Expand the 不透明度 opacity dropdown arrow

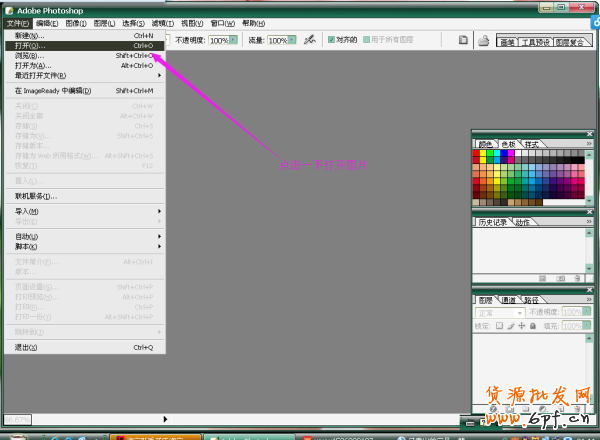[x=234, y=40]
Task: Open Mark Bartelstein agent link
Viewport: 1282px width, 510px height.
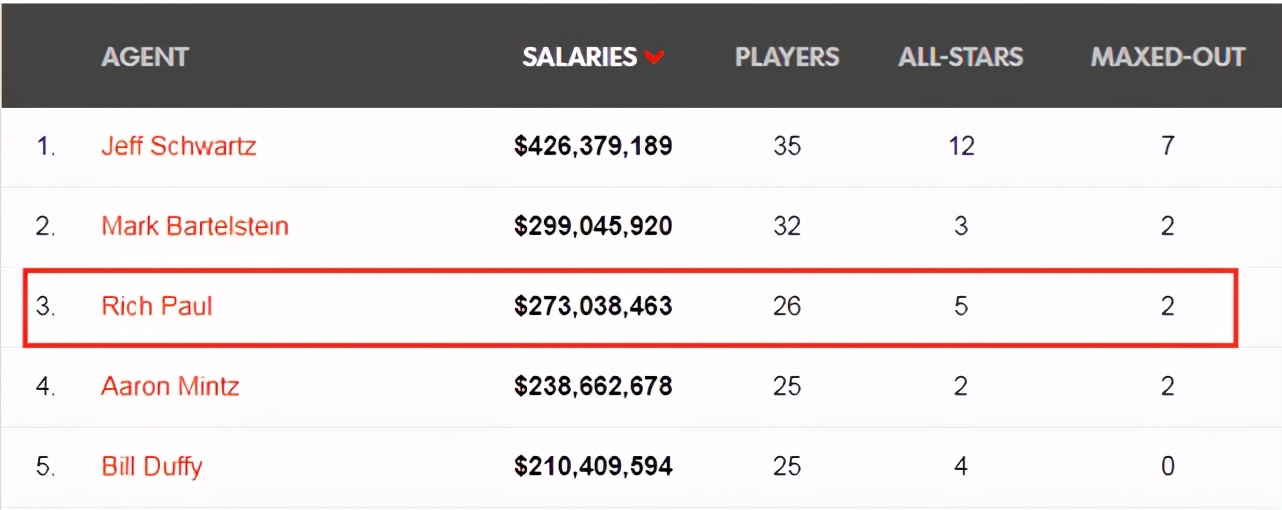Action: coord(195,226)
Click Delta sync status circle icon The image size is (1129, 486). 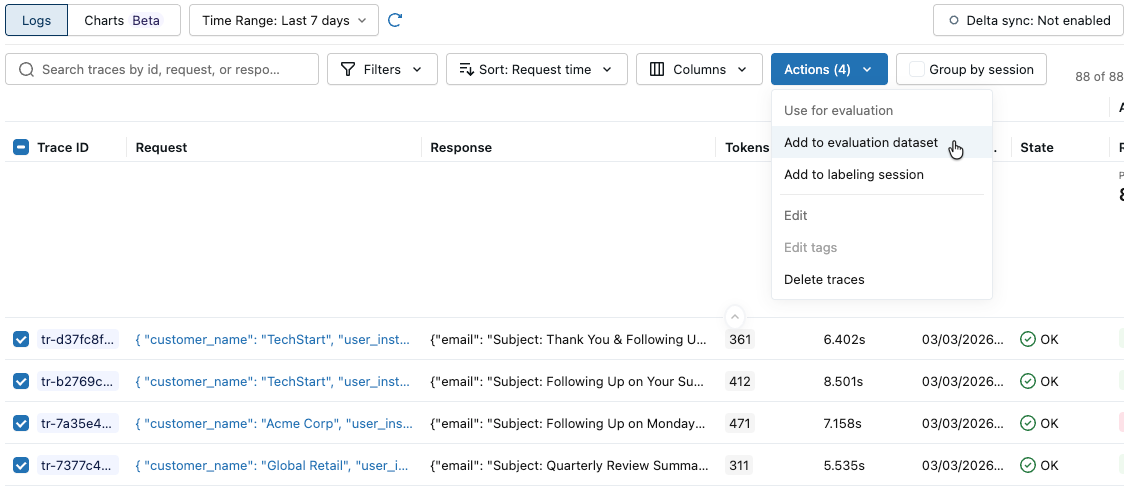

EXERCISE ▸ Retype the listing above exactly, pictures excluded.

WRITTEN RESPONSE ▸
Expand the 不透明度 opacity dropdown arrow

[x=234, y=40]
Task: Open Mark Bartelstein agent link
Viewport: 1282px width, 510px height.
Action: coord(195,226)
Click Delta sync status circle icon The image size is (1129, 486). 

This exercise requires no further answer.